(Stored items from a collection)
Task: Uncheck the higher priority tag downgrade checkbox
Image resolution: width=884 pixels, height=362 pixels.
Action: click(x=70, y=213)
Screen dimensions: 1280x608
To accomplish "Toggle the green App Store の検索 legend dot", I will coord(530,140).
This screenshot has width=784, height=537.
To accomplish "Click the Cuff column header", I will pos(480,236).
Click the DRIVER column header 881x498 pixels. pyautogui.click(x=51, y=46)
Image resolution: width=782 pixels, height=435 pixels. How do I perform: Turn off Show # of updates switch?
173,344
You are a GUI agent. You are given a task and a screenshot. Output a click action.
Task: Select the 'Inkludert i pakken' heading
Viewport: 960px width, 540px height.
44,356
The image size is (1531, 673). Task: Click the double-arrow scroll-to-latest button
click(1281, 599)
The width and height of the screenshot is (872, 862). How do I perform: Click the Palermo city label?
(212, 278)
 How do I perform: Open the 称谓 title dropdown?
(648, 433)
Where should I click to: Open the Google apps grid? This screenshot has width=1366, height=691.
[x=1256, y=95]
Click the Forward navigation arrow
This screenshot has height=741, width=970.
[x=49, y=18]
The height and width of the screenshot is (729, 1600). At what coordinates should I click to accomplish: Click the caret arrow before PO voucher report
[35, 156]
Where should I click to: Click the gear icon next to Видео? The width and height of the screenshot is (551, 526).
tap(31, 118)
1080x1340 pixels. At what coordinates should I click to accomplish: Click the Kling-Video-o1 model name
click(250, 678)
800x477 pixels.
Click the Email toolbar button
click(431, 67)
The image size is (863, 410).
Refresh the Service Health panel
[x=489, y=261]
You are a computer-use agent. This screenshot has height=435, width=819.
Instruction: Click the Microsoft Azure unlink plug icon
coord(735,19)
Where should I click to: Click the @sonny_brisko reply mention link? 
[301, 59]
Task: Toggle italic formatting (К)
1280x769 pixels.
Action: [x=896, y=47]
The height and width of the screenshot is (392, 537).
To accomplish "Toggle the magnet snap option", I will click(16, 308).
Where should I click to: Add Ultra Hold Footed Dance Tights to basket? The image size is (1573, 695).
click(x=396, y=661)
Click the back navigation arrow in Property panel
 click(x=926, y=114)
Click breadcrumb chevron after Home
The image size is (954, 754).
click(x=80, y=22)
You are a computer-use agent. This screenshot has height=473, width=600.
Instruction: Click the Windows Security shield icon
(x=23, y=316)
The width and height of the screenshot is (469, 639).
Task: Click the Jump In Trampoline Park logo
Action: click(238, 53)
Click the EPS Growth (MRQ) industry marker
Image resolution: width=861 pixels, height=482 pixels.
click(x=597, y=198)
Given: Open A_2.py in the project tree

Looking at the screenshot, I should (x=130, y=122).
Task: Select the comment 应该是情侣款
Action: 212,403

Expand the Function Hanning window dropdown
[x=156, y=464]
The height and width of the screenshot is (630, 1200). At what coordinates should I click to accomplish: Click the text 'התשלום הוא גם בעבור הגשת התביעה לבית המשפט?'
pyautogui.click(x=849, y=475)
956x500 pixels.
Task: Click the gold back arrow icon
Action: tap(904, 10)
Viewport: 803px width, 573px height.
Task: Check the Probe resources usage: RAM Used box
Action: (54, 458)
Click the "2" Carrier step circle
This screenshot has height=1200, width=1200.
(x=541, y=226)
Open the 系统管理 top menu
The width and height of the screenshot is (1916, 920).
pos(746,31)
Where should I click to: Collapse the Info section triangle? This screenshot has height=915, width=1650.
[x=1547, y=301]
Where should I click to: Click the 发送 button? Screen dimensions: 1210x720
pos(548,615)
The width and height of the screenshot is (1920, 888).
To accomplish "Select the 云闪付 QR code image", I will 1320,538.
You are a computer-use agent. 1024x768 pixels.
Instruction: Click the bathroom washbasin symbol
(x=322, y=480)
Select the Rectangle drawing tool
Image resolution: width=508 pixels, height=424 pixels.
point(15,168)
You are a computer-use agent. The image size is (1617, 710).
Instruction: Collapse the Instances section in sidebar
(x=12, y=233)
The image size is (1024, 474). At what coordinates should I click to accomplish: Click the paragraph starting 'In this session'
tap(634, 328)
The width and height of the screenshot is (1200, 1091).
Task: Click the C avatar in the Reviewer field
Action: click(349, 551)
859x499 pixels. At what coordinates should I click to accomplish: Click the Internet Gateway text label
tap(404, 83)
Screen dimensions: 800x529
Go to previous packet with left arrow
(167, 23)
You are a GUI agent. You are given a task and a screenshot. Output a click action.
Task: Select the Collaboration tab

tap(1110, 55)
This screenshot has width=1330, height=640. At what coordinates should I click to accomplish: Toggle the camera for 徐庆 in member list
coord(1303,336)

**WORK TASK:** Word for word, return each of the entries.

**RESPONSE TO THE TASK:**
Task: Uncheck the higher priority tag downgrade checkbox
Image resolution: width=884 pixels, height=362 pixels.
Action: click(x=70, y=213)
Screen dimensions: 1280x608
To accomplish "Toggle the green App Store の検索 legend dot", I will coord(530,140).
This screenshot has width=784, height=537.
To accomplish "Click the Cuff column header", I will pos(480,236).
Click the DRIVER column header 881x498 pixels. pyautogui.click(x=51, y=46)
Image resolution: width=782 pixels, height=435 pixels. How do I perform: Turn off Show # of updates switch?
173,344
You are a GUI agent. You are given a task and a screenshot. Output a click action.
Task: Select the 'Inkludert i pakken' heading
Viewport: 960px width, 540px height.
44,356
The image size is (1531, 673). Task: Click the double-arrow scroll-to-latest button
click(1281, 599)
The width and height of the screenshot is (872, 862). How do I perform: Click the Palermo city label?
(212, 278)
 How do I perform: Open the 称谓 title dropdown?
(648, 433)
Where should I click to: Open the Google apps grid? This screenshot has width=1366, height=691.
[x=1256, y=95]
Click the Forward navigation arrow
This screenshot has height=741, width=970.
[x=49, y=18]
The height and width of the screenshot is (729, 1600). At what coordinates should I click to accomplish: Click the caret arrow before PO voucher report
[35, 156]
Where should I click to: Click the gear icon next to Видео? The width and height of the screenshot is (551, 526).
tap(31, 118)
1080x1340 pixels. At what coordinates should I click to accomplish: Click the Kling-Video-o1 model name
click(250, 678)
800x477 pixels.
Click the Email toolbar button
click(431, 67)
The image size is (863, 410).
Refresh the Service Health panel
[x=489, y=261]
You are a computer-use agent. This screenshot has height=435, width=819.
Instruction: Click the Microsoft Azure unlink plug icon
coord(735,19)
Where should I click to: Click the @sonny_brisko reply mention link? 
[301, 59]
Task: Toggle italic formatting (К)
1280x769 pixels.
Action: [x=896, y=47]
The height and width of the screenshot is (392, 537).
To accomplish "Toggle the magnet snap option", I will click(16, 308).
Where should I click to: Add Ultra Hold Footed Dance Tights to basket? The image size is (1573, 695).
click(x=396, y=661)
Click the back navigation arrow in Property panel
 click(x=926, y=114)
Click breadcrumb chevron after Home
The image size is (954, 754).
click(x=80, y=22)
You are a computer-use agent. This screenshot has height=473, width=600.
Instruction: Click the Windows Security shield icon
(x=23, y=316)
The width and height of the screenshot is (469, 639).
Task: Click the Jump In Trampoline Park logo
Action: click(238, 53)
Click the EPS Growth (MRQ) industry marker
Image resolution: width=861 pixels, height=482 pixels.
click(x=597, y=198)
Given: Open A_2.py in the project tree

Looking at the screenshot, I should (x=130, y=122).
Task: Select the comment 应该是情侣款
Action: 212,403

Expand the Function Hanning window dropdown
[x=156, y=464]
The height and width of the screenshot is (630, 1200). At what coordinates should I click to accomplish: Click the text 'התשלום הוא גם בעבור הגשת התביעה לבית המשפט?'
pyautogui.click(x=849, y=475)
956x500 pixels.
Task: Click the gold back arrow icon
Action: tap(904, 10)
Viewport: 803px width, 573px height.
Task: Check the Probe resources usage: RAM Used box
Action: (54, 458)
Click the "2" Carrier step circle
This screenshot has height=1200, width=1200.
(x=541, y=226)
Open the 系统管理 top menu
The width and height of the screenshot is (1916, 920).
pos(746,31)
Where should I click to: Collapse the Info section triangle? This screenshot has height=915, width=1650.
[x=1547, y=301]
Where should I click to: Click the 发送 button? Screen dimensions: 1210x720
pos(548,615)
The width and height of the screenshot is (1920, 888).
To accomplish "Select the 云闪付 QR code image", I will 1320,538.
You are a computer-use agent. 1024x768 pixels.
Instruction: Click the bathroom washbasin symbol
(x=322, y=480)
Select the Rectangle drawing tool
Image resolution: width=508 pixels, height=424 pixels.
point(15,168)
You are a computer-use agent. The image size is (1617, 710).
Instruction: Collapse the Instances section in sidebar
(x=12, y=233)
The image size is (1024, 474). At what coordinates should I click to accomplish: Click the paragraph starting 'In this session'
tap(634, 328)
The width and height of the screenshot is (1200, 1091).
Task: Click the C avatar in the Reviewer field
Action: click(349, 551)
859x499 pixels. At what coordinates should I click to accomplish: Click the Internet Gateway text label
tap(404, 83)
Screen dimensions: 800x529
Go to previous packet with left arrow
(167, 23)
You are a GUI agent. You are given a task and a screenshot. Output a click action.
Task: Select the Collaboration tab

tap(1110, 55)
This screenshot has width=1330, height=640. At what coordinates should I click to accomplish: Toggle the camera for 徐庆 in member list
coord(1303,336)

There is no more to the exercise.